Please extract the lines between the one holding "Where should I click to: Share" and the one holding "Action: [149, 69]", inclusive, and copy them exactly. Leave the pictures out of your answer.

* Start Data provided *

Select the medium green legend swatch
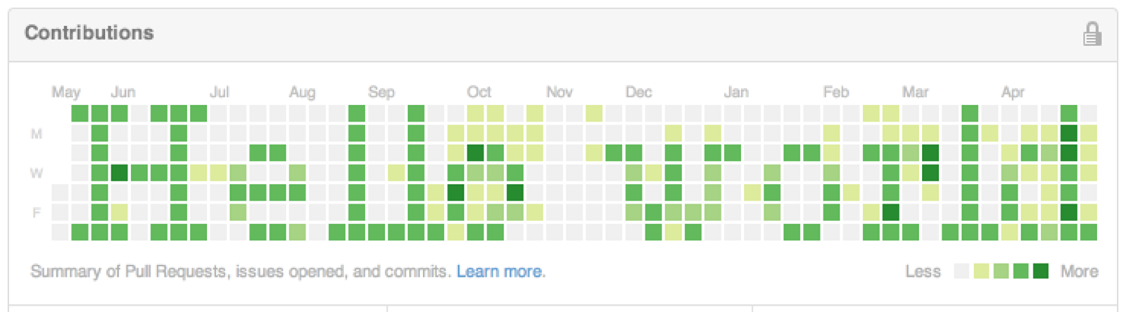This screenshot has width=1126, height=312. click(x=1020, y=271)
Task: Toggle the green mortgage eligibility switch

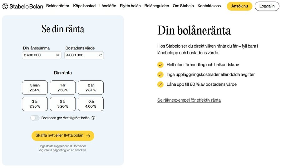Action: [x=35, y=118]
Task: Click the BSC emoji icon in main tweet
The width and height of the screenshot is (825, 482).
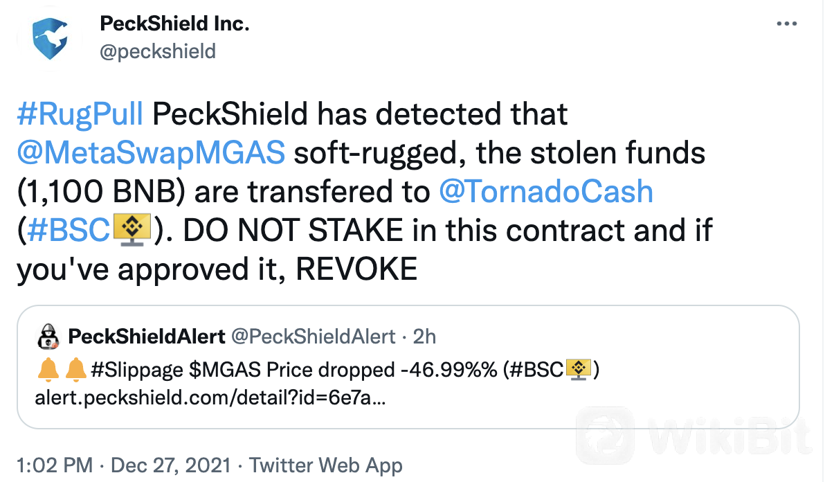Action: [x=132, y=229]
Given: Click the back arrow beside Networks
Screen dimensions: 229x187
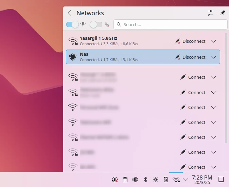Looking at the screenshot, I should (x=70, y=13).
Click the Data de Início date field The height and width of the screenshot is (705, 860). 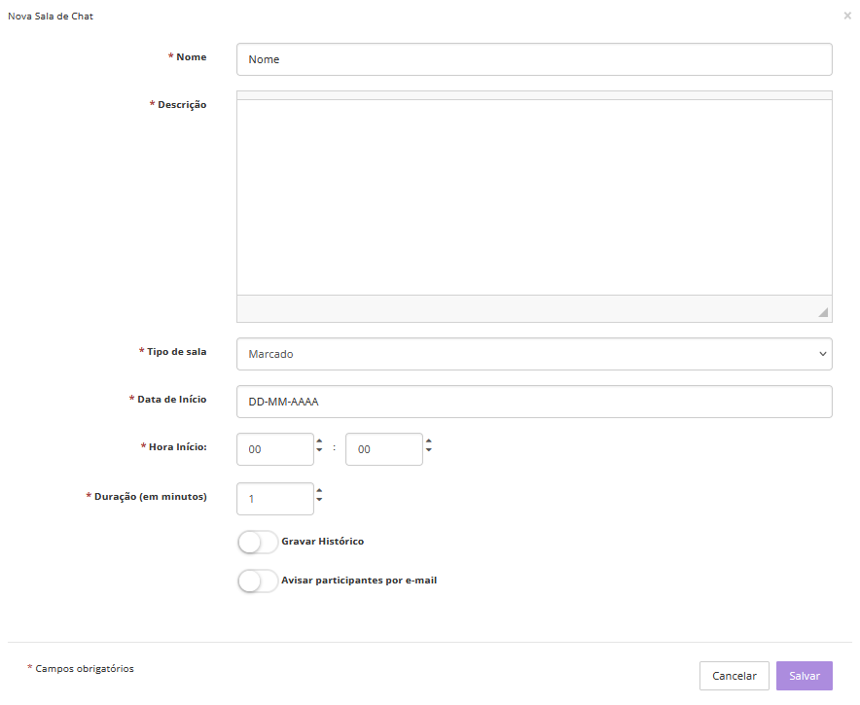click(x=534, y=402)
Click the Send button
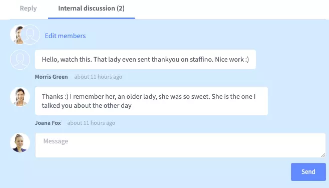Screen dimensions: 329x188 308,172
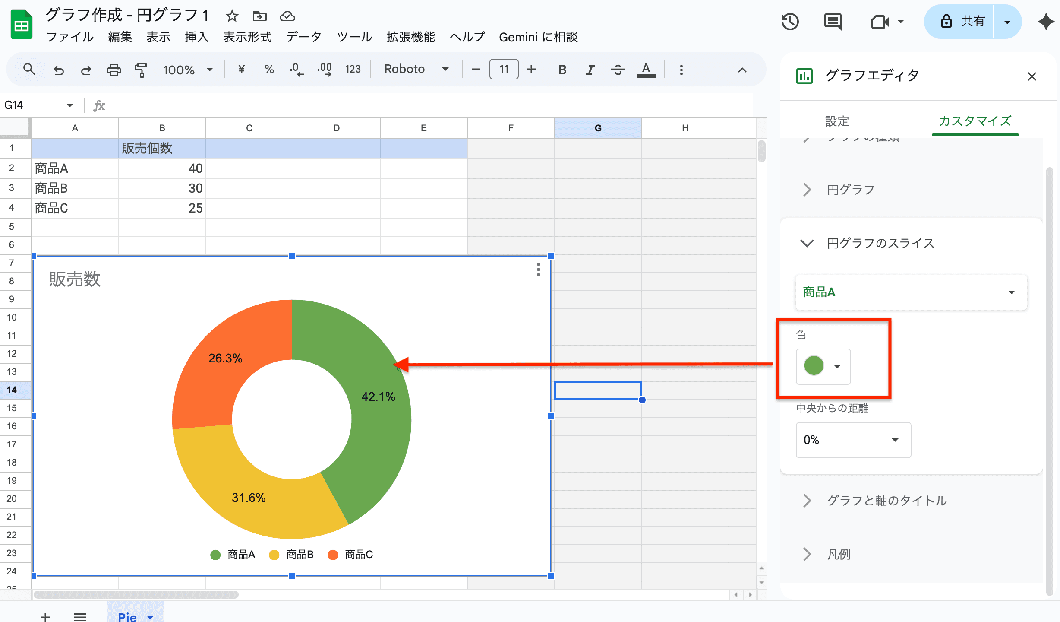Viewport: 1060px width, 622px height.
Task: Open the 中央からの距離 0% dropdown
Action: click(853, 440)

* End Data provided *
* Start Data provided *

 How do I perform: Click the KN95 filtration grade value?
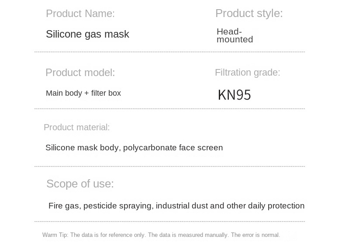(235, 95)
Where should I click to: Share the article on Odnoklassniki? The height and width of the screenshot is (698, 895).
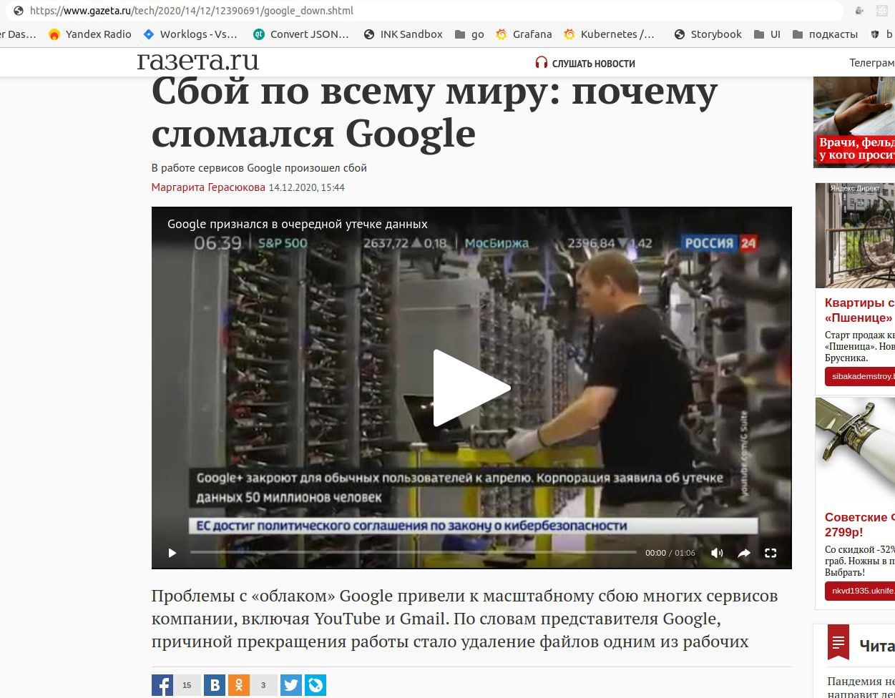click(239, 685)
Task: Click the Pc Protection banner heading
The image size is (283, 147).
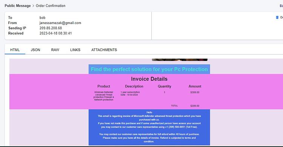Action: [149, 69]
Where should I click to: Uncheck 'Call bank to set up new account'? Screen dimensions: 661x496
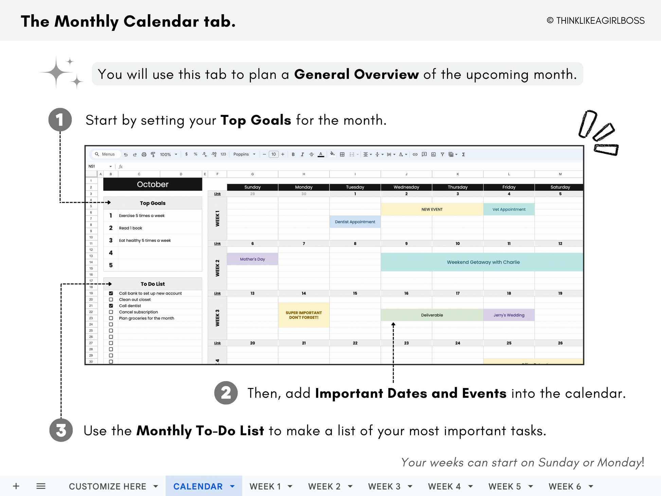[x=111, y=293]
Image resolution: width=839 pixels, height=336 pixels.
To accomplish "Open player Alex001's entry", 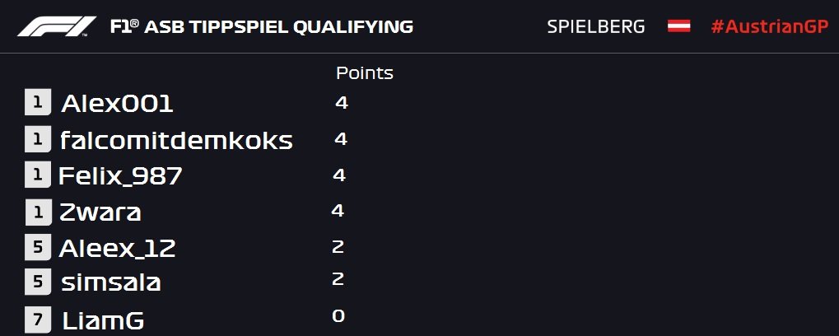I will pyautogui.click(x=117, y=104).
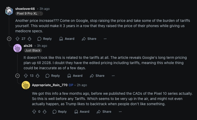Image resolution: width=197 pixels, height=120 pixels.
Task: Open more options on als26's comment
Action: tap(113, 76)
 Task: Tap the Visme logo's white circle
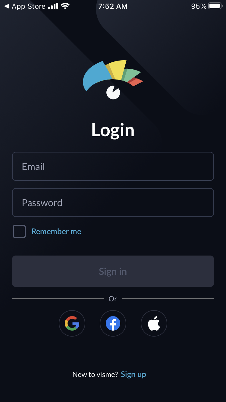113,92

* End Data provided *

● **Exercise output**
Where should I click to: Share the article on Odnoklassniki? The height and width of the screenshot is (698, 895).
click(239, 685)
Task: Click the Pc Protection banner heading
The image size is (283, 147).
Action: [149, 69]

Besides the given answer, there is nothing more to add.